Future ramifications
  • Legal and Regulatory Impact: The disclosure of the full PwC Report may lead to further lawsuits, criminal investigations, and the exposure of additional participants in the fraud. Regulatory authorities are likely to impose stricter oversight on corporate governance, auditing standards, and board accountability.
  • Corporate governance reforms: Companies may strengthen internal controls, compliance programs, and ethical standards to prevent similar scandals.
  • Legal precedent: This judgment sets a critical precedent in South African law, clarifying the boundaries of legal privilege and reinforcing the public’s right to information in cases of significant public harm.
Conclusion

The SCA’s judgment in Ibex RSA Holdco Ltd and Another v Tiso Blackstar Group (Pty) Ltd and Others is a landmark decision, championing transparency and accountability in corporate governance.
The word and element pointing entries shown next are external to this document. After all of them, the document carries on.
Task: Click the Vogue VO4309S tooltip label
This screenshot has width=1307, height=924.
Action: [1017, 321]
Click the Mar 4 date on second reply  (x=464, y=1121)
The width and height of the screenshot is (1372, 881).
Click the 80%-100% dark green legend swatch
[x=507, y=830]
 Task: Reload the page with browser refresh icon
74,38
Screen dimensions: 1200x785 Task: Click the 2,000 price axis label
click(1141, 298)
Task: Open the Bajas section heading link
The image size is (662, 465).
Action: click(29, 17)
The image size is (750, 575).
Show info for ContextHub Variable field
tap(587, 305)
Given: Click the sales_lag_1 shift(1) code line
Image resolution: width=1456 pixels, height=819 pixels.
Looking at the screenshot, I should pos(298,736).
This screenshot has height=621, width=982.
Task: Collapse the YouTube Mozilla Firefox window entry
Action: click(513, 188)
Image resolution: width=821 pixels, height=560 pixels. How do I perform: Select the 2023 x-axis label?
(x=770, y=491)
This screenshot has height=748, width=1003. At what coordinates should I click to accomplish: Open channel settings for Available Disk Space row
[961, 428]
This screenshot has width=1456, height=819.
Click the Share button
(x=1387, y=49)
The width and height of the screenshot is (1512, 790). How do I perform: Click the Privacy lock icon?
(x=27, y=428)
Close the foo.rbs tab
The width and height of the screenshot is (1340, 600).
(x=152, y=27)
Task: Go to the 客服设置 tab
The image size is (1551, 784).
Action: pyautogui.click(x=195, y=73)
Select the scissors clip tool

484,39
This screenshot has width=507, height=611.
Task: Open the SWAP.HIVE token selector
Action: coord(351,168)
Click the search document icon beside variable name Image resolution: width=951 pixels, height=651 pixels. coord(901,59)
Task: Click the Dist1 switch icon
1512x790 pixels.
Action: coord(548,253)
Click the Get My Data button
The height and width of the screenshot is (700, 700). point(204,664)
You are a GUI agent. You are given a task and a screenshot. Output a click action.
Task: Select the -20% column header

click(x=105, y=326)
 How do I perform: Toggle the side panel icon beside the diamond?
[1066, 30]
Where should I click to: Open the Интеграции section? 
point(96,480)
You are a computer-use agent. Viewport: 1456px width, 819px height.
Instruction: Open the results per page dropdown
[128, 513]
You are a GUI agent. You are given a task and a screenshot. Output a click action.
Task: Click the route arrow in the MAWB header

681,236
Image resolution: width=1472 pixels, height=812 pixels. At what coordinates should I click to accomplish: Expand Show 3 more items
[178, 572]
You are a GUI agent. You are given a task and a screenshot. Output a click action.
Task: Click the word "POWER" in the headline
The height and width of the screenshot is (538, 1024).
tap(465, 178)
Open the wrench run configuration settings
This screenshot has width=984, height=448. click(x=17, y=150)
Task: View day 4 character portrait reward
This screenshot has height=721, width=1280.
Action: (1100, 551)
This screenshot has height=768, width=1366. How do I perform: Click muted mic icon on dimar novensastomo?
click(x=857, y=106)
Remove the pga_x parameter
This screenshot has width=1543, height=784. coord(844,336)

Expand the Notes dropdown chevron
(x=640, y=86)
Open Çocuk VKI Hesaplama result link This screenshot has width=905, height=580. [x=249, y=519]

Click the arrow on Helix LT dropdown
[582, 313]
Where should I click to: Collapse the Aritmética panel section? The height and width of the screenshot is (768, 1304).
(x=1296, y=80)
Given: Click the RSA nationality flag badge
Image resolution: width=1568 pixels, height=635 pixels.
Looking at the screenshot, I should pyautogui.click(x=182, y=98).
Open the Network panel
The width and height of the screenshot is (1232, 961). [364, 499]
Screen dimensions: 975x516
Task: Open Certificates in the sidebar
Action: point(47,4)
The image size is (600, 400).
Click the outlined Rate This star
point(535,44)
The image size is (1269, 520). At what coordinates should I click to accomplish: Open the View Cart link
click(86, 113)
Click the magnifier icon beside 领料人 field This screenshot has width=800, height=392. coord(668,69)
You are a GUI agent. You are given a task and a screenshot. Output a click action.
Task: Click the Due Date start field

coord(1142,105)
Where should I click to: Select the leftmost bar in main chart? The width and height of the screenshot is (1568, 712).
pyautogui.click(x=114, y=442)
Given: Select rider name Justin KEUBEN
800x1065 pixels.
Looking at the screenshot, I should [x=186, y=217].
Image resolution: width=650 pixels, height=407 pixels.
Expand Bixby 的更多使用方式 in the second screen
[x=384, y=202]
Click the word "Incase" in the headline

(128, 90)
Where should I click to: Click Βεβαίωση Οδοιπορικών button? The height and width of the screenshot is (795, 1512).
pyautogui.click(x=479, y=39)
By compelling the disclosure of the PwC Report, the court has ensured that the full extent of South Africa’s largest corporate fraud is brought to light. This case serves as a stark warning to corporations worldwide about the perils of financial misconduct and the inevitability of truth’s exposure. Most importantly, it reinforces the principle that the public interest must prevail in the face of significant harm and malfeasance.

Shwetha Singh BCom Law LLB (IIE) is a candidate legal practitioner in Shepstone & Wylie Attorneys in Durban.